Thursday, September 25, 2014

Cowgirl Bounty Hunter Prudence Pascha from 3A Available Tomorrow


    Well hellooooooooooo cowgirl!  Don't let the cowboy hat and daisy dukes fool ya, this girl is as lethal as they come.  And if you've got a price on your head, you can expect to see that massive gun shoved in your face right before she collects the reward.  Hey, it beats getting picked up by that weirdo Dog the Bounty Hunter, with his over worked mullet and hillbilly family in tow.  At least if Prudence gets to you first you have something to look at on the way to the sheriff's office.  

    3A will be releasing this prairie princess tomorrow at 9am Hong Kong time on http://www.bambalandstore.com/.  






Joe Ledbetter Unleashes Fire-Catzilla Tomorrow!

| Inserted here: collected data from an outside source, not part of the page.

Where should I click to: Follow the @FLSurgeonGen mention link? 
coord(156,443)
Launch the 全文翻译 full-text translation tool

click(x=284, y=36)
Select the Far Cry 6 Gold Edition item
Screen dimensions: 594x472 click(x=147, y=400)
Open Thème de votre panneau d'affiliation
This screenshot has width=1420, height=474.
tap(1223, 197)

    Godzilla has been doing it wrong all these years.  If you wanna maximize the damage you can inflict on an unsuspecting city, you gotta trick them into thinking you're harmless.  A lot of people are scared to death of little lizards, so when you show up and all gigantic and terrifying its no wonder the army gets called in to try and obliterate you.  Now if Godzilla could get a hold of some fuzzy bunny ears, or a cat mask, and trick people into thinking he's a big ball of adorable, then he could practically level the place before anyone realizes they've been had.  

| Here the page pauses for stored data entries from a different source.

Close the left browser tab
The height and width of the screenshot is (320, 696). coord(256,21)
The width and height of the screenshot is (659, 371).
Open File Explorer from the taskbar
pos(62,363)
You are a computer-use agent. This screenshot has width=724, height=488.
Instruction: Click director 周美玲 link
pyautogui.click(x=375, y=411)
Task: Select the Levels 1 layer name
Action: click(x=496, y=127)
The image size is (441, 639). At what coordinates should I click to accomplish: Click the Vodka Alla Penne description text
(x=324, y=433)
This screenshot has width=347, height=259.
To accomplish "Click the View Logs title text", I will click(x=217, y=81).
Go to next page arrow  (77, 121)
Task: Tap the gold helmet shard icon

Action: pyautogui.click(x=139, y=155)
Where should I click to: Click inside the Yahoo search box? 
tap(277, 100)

    And now here is my theory in practice, courtesy of Joe Ledbetter.  Sure Fire-Catzilla looks all scary now with his sharp little teeth and blazing inferno shooting from his mouth, but before he revealed his intentions I bet everyone in Tokyo was just trying to pet him.  People were probably lining the streets, uploading pictures to Instagram with clever little hash tags.  And then he unleashed the fury and maximized his destruction potential, before curling up on a pile a corpses for a much needed nap.  

    Of course you want one of these for yourself, and now is the part of the story where I tell you how to get one.  Only 300 of this reptilian feline exist in the world, they cost $110, and they go on sale tomorrow at 8am Pacific time at http://store.joeledbetter.com/.  

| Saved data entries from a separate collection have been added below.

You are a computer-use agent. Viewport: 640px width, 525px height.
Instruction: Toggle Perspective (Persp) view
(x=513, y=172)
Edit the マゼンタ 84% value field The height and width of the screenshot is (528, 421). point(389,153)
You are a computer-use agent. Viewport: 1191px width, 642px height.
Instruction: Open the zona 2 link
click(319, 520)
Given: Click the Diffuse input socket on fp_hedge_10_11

Wednesday, September 24, 2014

The Greatest Custom Dunny I Have Ever Seen Courtesy of Jon-Paul Kaiser



    I don't feature a lot of custom toys on this site and it's not because I don't like them.  I have a limited amount of time to work on this thing each day and there's just way too much out there for me to keep track of.  But there was no way I was gonna let this one pass by without me worshipping at it's little plastic feet.  This Moby Dick inspired Dunny is the creation of Jon-Paul Kaiser and is, and I'm not exaggerating this, the best one I've ever seen.  If I worked at Kidrobot I would be scrambling to make this a production figure so I can buy it.  And I can't be the only one who would throw down some cash for the chance at owning this stunning figure.  Make it so!!!!!!!

Lemon Pie Guy and Foster from Super7



    Fact:  the best flavor in the world is lemon, followed closely by orange and red meat.  It's on the internet, so it must be true, am I right?  Like that girl that supposedly got a third boob implanted on her chest to look like that chick from Total Recall.  Oh wait, that was proven fake yesterday?  Darn, who would have thought (other than anyone with two brain cells left to rub together).  So maybe now all the major news outlets will pick up my fact about flavors and it will headline the evening news.  Just know you heard it hear first, kids. 

    I sense another theme in today's post, and that's toys that look tasty.  Super7 is releasing these Lemon Pie Guy and Foster tomorrow at the low low price of $25 each.  Just don't try to lick em, as they are not  responsible for your subsequent gastrointestinal problems.